Thursday, May 10, 2007

Demise of Book Reviews

An Essay
by Carter Jefferson

The newspapers are gradually dumping their book review pages. Of course, newspapers are on their way out, which is sad, but the book reviews are among the first things to go. This means the end of literature--maybe. Is this a crisis, or another fake terrorist attack?

Don Quixote is out tilting again--see this exhortation by David Kipen in Salon. That article is such a waste of space I'm amazed that Salon included it. Because book sales are down Kipen thinks nobody reads, and book reviews can be saved by public clamor. He ought to buy a computer and an Internet connection. But by all means read the "editor's choice" letters that column produced. There's where the intelligence is, along with more reactionary dreaming.

One correspondent says this:

"The print newspaper is dead, long live the online media.

"People are reading more than ever, but as words on screen. Not necessarily books as usually defined, but reading. That's where I read my book reviews: at Salon, at the online NY Times, at the online NY Review of Books, at Arts and Letters Daily, at 3 Quarks Daily, and several dozen other blogs. Mailing lists. Usenet newsgroups. It's like drinking from a firehose. There's no dearth of reviewing."

He's right.

Somebody has to organize this: Produce a Web book review index. Include e-books in that index. Find out what sorts of books are not getting reviewed, and arrange for that lack to be remedied.

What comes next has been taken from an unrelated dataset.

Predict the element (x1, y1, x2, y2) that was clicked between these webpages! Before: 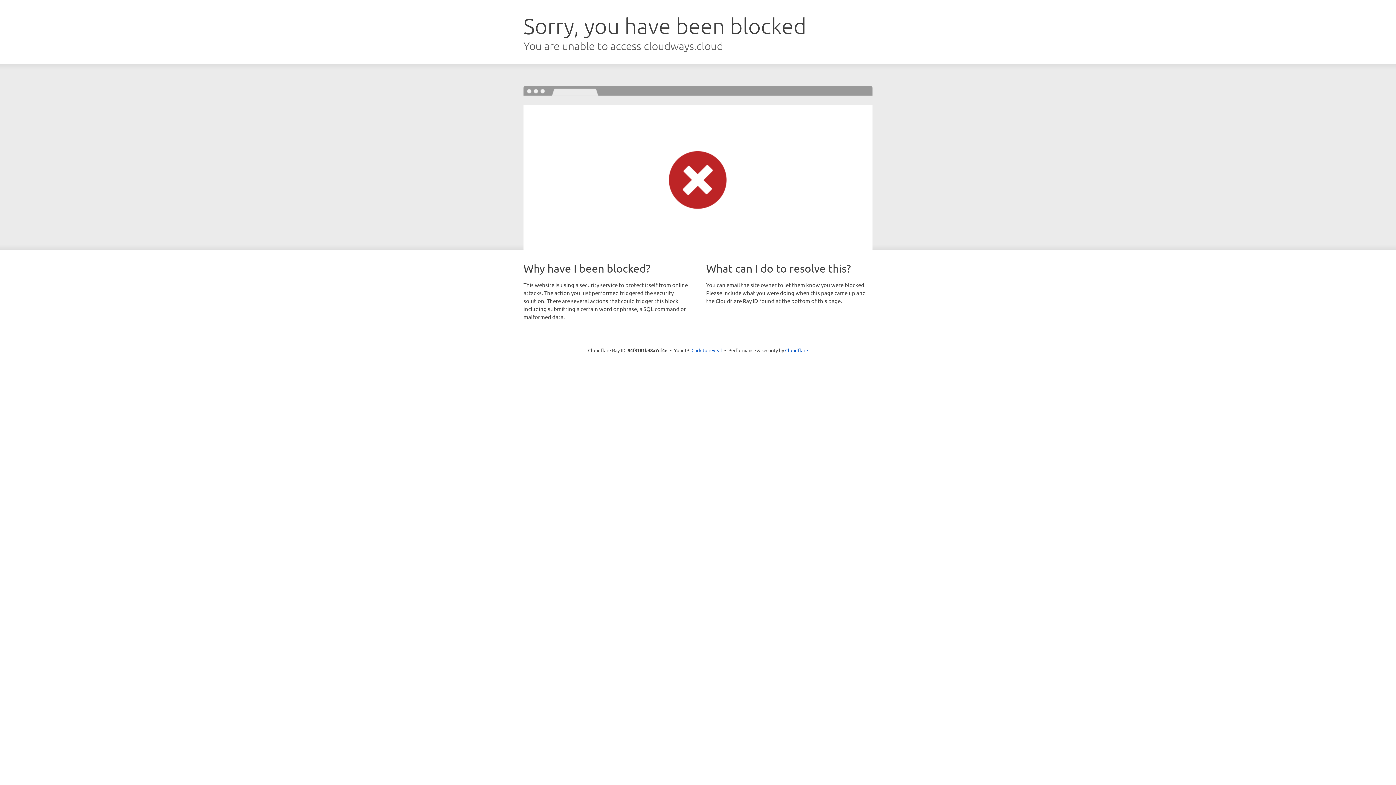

There's even money to be made through online ads. These things will happen.

I suspect buggy whip makers shouted about the end of the world, but I know smart coach manufacturers switched to automobiles. Writers don't have to worry--their books will be reviewed, and nobody will miss the publicity machines that until recently controlled the book market.

1 comment:

Unknown said...

I've been thinking about this issue since it was first raised on the IWW's Writing Discussion list.

I began paying attention to book reviews in the local newspaper, a Gannett publication. The reviewers are identified as Gannett writers. The reviews are ... prosaic.

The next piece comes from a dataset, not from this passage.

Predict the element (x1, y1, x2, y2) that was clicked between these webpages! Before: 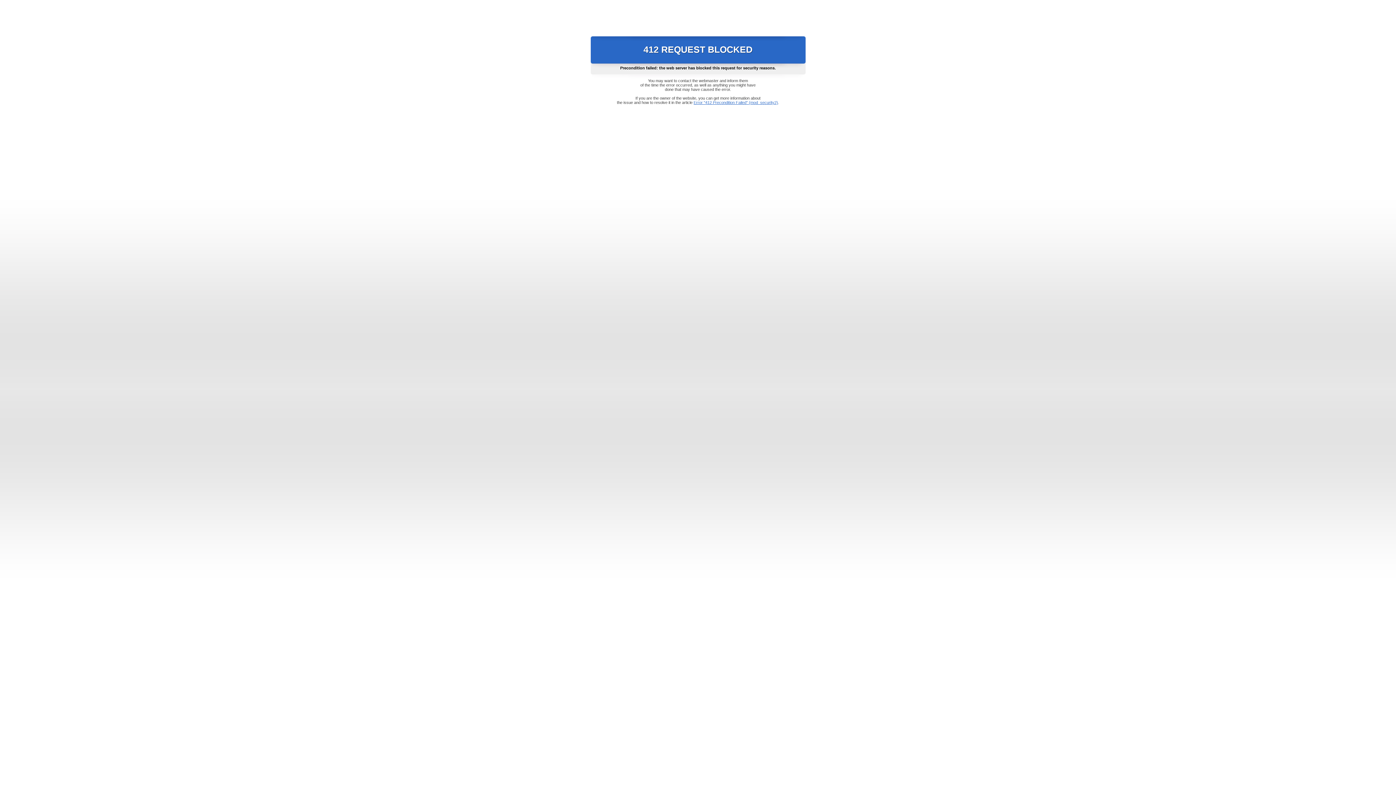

I have not read one Gannett review that would move me to buy a book. It's rare a review is done for a new writer. More likely, it for the latest from Janet Evanovich.

"Not that there's anything wrong with that," said Mr Seinfeld.

I do read the reviews in the weekly NYTIMES "Books" newsletter, which often features a newbie, but, even there, I find myself reading about Cormac McCarthy's latest.

That's good, I suppose. Cormac, that supposedly reclusive soul, ain't never gonna appear on Oprah.